* **Assignment**
Go through the records and count the lines where the string "switch" occurs. Reply with the number only.

+++ Supplied records

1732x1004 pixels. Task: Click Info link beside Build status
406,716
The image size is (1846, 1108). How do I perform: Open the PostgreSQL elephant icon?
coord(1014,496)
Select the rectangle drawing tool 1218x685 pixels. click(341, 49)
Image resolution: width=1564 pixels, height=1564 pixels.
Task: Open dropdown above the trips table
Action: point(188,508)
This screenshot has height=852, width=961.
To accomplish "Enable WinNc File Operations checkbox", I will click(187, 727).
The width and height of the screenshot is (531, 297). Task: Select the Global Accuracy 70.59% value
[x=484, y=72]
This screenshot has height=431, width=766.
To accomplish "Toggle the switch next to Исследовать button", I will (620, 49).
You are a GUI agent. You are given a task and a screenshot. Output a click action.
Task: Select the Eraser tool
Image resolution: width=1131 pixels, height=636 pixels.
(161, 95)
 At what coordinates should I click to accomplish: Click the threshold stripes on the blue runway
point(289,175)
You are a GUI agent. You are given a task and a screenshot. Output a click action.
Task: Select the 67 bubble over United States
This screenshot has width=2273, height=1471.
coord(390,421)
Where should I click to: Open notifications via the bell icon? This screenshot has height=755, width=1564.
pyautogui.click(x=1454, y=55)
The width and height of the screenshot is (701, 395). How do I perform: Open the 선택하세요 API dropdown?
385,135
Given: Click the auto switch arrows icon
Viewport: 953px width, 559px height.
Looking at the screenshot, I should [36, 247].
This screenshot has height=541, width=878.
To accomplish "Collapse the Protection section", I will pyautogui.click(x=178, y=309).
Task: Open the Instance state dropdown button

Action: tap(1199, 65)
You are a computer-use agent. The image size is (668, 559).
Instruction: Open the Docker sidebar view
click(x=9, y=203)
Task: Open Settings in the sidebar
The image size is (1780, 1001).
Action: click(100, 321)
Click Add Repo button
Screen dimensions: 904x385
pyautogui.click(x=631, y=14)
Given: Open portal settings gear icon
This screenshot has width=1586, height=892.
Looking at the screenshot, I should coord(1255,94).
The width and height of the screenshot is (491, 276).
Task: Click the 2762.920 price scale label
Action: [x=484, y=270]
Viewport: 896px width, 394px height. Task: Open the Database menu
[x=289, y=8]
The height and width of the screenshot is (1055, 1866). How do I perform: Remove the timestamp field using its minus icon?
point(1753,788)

++++++

* **Solution for this task**
2